Is there a need for more regulation within ESG?
Environmental, Social, and Governance (ESG) has become an important topic across business. It has become an increased priority, not only to meet customer demands, but also an increasingly complex regulatory environment. Regulators around the world are expanding the legal frameworks around ESG. The EU’s European Sustainability Reporting Standards (ESRS) is probably the ESG regulation at the top of the priority list for many, but there are several others on the horizon.
Standardisation Position Green managing director Brussels Julia Staunig believes that the best route forward is for standardisation within the regulation. She noted that rather than more uncoordinated rules, with each country building their own rules, it would be far better to create alignment across ESG rules that already exist.
The lack of standardisation makes ESG processes more complex as companies try to assess and adhere to the rules of the various countries they are engaged in. A set of consistent rules would not only reduce confusion but also improve the consistency of output and enhance the impact of the regulations.
While Permutable.AI CEO and co-founder Wilson Chan was in favour of a standardisation within ESG regulation, he offered some caution regarding this approach. “Global standards often adopt a one-size-fits-all approach, which may not account for the diversity of industries, sectors, and regions. This could make it challenging for companies to tailor their ESG practices to their specific contexts.”
In terms of some specific regulations, Permutable.AI’s Chan highlighted a standardised reporting process would help streamline the evaluation of corporate performance, making it easier for investors and stakeholders to compare companies. On top of this, he added that mandatory ESG reporting requirements for all publicly traded companies, regardless of their size, would boost transparency and accountability. “Governments could also provide tax incentives to companies that demonstrate substantial ESG improvements, encouraging them to adopt sustainable practices.”
While increased regulation within the ESG space would bring greater transparency, standardisation and alignment, it could also have a negative impact. One of the biggest downsides of increased regulatory scrutiny could be compliance teams being flooded with work. This could result in companies resorting to a tick-box approach to their sustainability. Staunig said, “ESG becomes something for the lawyers, not the core business. Regulators have a crucial role to play in preventing this, if they take a balanced approach to enforcement.”
The ESG landscape is evolving fast and is likely to look very different in the coming years.
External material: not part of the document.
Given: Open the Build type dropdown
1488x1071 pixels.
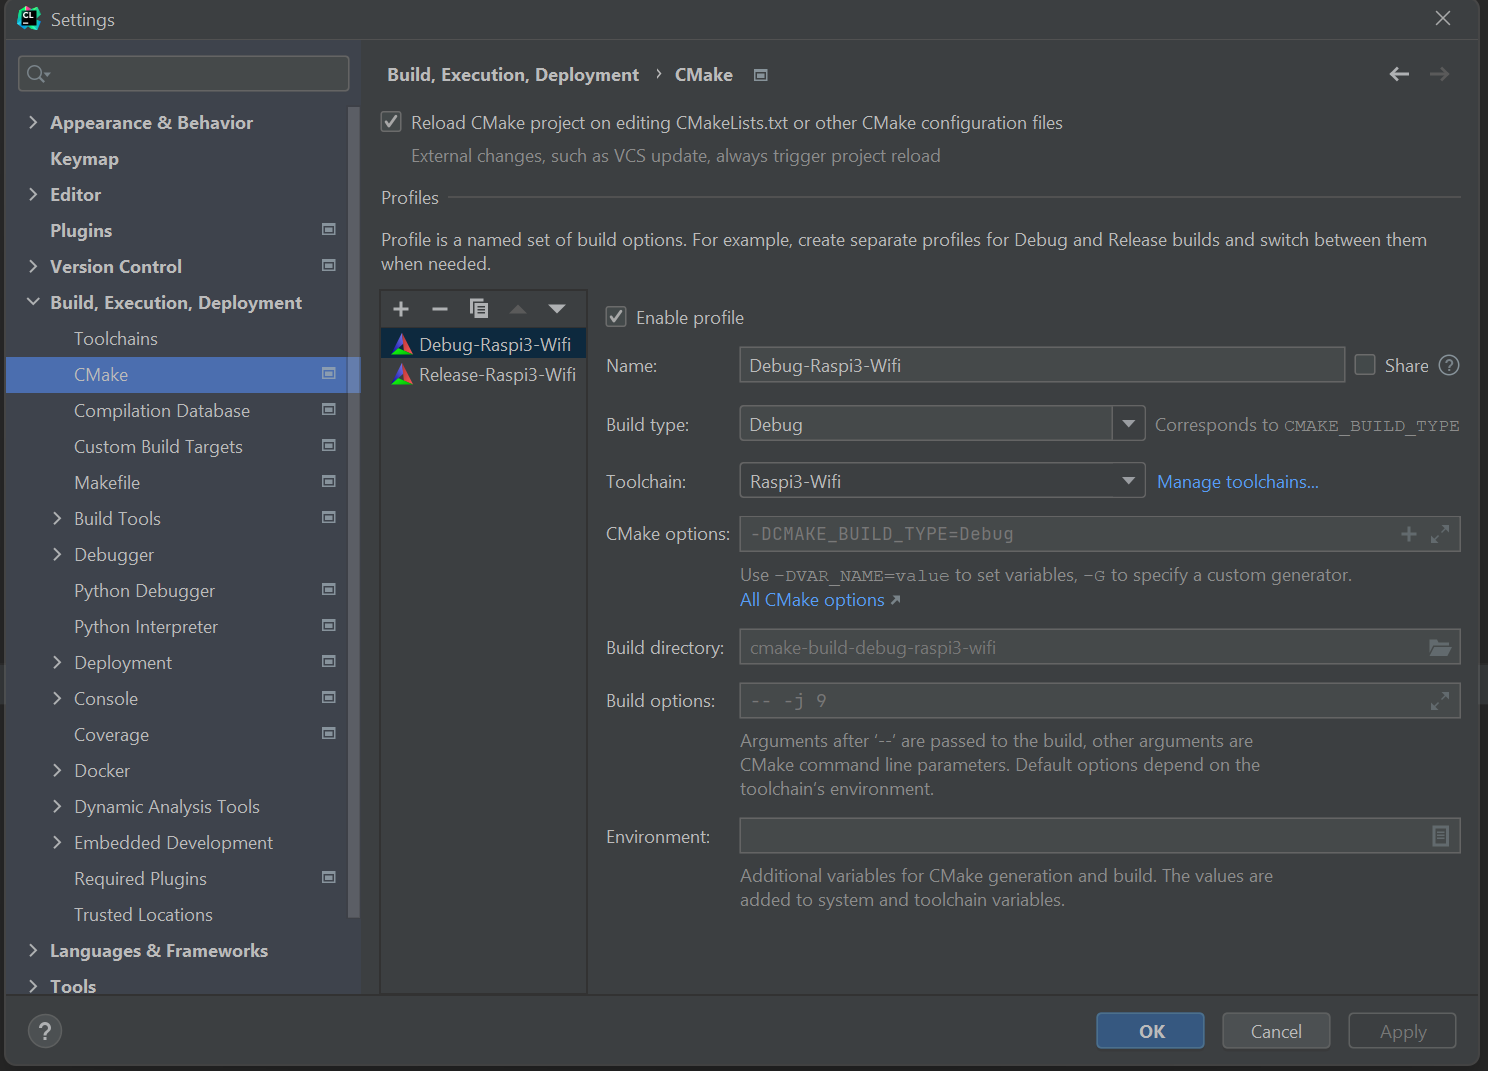Looking at the screenshot, I should (1129, 424).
Staunig believes that over the next five years disclosure and ESG data quality will continue to be a high priority for regulators around the world. She added that some regions will align with international standards and others will follow the EU’s best-practice approach. “Many actors – including major international financial players – are lobbying strongly for global alignment on ESG reporting, so I definitely see more global coordination happening over the next five years.”